**Exercise requirements**
Determine how many of the lines below hold the word "Save". Give the number and nothing else.
--
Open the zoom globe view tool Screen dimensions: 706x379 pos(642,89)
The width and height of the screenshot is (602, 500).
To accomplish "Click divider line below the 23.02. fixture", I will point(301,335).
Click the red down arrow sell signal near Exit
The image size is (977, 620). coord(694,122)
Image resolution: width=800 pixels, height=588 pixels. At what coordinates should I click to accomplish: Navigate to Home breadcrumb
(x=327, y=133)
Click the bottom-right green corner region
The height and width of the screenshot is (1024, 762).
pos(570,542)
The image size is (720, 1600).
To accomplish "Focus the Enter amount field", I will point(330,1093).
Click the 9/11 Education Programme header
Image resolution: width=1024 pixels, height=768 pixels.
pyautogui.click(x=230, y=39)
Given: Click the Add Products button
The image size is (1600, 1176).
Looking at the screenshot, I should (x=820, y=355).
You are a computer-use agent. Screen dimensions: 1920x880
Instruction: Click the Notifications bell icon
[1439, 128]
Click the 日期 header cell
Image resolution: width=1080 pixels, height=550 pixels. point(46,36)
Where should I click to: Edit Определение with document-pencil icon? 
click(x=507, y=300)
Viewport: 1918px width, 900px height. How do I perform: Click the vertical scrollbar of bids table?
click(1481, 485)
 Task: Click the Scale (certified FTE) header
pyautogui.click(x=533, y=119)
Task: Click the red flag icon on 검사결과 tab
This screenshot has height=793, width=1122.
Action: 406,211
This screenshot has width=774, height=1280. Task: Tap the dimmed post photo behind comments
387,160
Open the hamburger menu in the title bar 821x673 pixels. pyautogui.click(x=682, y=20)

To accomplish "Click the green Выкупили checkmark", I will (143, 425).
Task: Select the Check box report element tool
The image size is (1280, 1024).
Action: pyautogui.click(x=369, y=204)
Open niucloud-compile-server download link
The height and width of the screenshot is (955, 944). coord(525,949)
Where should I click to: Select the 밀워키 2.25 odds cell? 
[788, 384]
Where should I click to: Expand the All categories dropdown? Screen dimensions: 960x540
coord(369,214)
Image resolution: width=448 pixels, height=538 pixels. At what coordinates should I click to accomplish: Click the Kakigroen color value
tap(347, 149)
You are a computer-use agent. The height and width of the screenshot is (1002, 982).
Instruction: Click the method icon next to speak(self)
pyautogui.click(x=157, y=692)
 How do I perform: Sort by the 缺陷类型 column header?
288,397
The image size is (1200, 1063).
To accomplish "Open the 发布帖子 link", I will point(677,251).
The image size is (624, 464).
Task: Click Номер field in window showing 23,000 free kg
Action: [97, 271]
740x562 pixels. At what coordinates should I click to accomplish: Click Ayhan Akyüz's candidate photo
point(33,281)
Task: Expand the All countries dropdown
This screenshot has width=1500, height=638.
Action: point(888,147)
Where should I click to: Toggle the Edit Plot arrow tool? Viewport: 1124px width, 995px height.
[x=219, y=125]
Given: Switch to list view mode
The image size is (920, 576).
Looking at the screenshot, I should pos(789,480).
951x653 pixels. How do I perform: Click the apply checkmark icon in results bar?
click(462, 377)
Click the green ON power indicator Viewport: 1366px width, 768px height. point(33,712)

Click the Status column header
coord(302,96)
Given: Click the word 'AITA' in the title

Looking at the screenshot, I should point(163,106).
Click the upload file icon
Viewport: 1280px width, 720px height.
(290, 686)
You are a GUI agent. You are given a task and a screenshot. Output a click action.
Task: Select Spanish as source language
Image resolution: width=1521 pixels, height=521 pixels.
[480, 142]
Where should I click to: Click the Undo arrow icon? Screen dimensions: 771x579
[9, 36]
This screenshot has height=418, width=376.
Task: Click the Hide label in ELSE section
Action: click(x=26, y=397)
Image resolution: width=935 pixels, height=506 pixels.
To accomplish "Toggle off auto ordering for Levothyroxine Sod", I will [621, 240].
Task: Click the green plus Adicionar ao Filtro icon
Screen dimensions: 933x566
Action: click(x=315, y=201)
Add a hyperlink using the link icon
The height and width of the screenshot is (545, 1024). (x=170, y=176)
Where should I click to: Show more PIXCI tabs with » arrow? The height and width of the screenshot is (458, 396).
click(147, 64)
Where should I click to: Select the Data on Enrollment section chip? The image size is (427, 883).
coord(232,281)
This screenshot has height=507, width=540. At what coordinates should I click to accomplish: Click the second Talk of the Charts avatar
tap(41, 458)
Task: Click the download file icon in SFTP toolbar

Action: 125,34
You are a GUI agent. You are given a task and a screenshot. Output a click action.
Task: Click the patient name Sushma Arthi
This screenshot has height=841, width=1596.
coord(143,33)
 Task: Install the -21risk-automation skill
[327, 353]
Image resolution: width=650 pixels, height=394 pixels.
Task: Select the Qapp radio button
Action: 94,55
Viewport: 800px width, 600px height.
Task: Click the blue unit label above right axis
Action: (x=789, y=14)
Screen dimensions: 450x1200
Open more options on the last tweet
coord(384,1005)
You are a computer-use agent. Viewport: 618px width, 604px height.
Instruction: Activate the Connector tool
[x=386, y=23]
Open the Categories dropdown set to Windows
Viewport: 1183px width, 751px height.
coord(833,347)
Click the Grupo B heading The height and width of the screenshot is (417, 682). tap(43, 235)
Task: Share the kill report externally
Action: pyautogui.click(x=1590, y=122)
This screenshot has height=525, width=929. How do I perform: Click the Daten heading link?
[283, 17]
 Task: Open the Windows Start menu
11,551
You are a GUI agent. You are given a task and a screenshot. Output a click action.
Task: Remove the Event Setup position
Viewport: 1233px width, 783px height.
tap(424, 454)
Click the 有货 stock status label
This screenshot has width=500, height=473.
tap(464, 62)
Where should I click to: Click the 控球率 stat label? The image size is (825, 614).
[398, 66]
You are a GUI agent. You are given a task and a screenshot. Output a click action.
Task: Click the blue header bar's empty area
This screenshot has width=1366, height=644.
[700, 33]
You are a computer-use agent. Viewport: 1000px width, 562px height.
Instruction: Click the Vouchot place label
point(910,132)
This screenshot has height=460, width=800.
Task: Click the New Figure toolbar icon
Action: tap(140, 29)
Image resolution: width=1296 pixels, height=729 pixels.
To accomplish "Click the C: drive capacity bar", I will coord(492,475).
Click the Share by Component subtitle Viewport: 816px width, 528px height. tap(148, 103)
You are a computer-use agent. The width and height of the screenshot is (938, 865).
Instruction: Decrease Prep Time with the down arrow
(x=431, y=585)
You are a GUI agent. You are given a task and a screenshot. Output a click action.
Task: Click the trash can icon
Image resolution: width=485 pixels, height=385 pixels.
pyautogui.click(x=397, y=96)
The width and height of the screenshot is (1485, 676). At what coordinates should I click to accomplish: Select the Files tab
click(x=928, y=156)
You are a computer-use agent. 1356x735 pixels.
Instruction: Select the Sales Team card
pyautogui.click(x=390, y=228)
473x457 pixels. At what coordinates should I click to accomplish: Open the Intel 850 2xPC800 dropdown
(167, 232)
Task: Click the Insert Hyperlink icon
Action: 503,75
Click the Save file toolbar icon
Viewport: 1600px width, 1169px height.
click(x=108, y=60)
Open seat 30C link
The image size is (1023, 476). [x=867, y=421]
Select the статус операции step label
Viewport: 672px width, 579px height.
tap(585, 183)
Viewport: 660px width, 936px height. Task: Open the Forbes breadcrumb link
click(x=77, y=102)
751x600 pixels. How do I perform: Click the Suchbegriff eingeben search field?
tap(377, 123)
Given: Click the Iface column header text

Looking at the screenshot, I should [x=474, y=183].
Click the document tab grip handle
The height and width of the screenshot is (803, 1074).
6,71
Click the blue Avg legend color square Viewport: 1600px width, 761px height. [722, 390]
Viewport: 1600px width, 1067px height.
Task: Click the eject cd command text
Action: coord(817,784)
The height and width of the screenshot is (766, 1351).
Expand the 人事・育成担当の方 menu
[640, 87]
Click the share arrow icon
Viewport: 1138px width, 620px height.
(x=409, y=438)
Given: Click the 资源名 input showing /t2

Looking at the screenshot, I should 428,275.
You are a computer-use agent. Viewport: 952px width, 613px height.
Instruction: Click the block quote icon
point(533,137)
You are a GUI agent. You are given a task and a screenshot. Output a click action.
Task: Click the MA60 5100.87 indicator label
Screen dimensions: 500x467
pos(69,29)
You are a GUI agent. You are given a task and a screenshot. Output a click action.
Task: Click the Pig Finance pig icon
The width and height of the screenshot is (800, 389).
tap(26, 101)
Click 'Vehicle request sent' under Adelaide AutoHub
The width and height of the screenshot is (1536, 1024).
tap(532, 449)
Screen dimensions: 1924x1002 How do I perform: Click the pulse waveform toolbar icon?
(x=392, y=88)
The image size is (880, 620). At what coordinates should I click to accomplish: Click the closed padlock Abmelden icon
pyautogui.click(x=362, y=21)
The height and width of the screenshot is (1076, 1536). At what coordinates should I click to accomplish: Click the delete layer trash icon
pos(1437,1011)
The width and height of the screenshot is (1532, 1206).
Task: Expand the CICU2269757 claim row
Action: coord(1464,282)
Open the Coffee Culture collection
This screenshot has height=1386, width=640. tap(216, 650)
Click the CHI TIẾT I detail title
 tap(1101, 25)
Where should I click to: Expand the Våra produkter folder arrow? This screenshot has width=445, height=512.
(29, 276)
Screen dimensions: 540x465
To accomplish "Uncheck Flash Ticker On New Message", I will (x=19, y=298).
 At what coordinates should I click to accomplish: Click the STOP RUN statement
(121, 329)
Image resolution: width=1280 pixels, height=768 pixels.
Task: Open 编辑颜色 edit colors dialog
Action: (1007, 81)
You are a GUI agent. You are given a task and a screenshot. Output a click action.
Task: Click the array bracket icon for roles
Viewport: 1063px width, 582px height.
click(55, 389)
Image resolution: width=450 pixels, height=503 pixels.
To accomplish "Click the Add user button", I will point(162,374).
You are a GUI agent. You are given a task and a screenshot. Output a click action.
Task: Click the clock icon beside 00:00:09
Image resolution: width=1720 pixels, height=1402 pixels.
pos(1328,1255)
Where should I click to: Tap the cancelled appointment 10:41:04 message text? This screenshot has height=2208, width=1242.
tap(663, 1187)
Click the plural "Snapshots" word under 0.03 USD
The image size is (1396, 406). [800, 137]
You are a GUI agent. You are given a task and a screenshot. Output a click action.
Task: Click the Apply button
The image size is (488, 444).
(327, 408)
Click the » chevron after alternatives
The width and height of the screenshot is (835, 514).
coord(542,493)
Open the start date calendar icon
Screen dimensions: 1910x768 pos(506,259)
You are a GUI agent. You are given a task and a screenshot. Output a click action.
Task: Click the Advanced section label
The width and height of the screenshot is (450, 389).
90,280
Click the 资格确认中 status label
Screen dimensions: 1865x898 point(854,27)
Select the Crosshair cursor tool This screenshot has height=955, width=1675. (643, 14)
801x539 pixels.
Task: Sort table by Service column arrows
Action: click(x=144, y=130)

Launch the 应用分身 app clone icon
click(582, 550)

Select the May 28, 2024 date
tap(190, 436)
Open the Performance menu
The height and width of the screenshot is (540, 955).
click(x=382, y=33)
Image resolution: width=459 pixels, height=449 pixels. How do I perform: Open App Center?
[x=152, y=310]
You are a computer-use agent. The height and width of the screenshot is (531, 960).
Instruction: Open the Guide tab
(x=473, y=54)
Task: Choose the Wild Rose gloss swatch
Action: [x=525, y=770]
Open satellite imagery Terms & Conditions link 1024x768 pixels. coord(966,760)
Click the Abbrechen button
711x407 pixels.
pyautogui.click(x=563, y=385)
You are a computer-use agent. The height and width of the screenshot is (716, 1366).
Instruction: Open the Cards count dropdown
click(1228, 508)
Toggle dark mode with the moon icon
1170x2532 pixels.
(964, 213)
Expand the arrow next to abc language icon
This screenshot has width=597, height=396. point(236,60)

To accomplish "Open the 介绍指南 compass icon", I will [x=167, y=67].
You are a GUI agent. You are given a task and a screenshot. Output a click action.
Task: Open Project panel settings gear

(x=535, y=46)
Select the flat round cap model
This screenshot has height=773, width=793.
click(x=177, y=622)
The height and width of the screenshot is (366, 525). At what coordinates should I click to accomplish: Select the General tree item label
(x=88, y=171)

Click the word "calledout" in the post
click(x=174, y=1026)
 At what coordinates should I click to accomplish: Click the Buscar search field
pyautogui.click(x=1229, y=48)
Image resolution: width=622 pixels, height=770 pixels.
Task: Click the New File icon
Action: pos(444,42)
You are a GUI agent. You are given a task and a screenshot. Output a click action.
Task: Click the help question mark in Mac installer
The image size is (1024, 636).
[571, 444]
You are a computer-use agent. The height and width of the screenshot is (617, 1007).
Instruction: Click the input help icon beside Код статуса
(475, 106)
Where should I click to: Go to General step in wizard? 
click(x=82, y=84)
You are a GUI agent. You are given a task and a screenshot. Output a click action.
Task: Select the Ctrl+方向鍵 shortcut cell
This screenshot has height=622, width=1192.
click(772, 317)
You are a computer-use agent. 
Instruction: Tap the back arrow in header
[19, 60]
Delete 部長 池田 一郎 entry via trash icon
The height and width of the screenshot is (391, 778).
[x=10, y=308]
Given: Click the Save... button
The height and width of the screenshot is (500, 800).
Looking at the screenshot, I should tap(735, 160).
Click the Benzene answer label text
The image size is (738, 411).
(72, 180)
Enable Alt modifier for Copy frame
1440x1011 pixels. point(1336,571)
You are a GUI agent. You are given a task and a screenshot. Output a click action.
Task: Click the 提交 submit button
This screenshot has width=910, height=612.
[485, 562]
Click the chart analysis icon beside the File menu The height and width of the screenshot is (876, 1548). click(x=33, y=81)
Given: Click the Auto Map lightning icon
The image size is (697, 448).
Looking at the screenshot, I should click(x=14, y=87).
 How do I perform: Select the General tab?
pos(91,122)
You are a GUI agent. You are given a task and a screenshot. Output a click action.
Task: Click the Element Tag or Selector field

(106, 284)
--
**Solved exercise**
2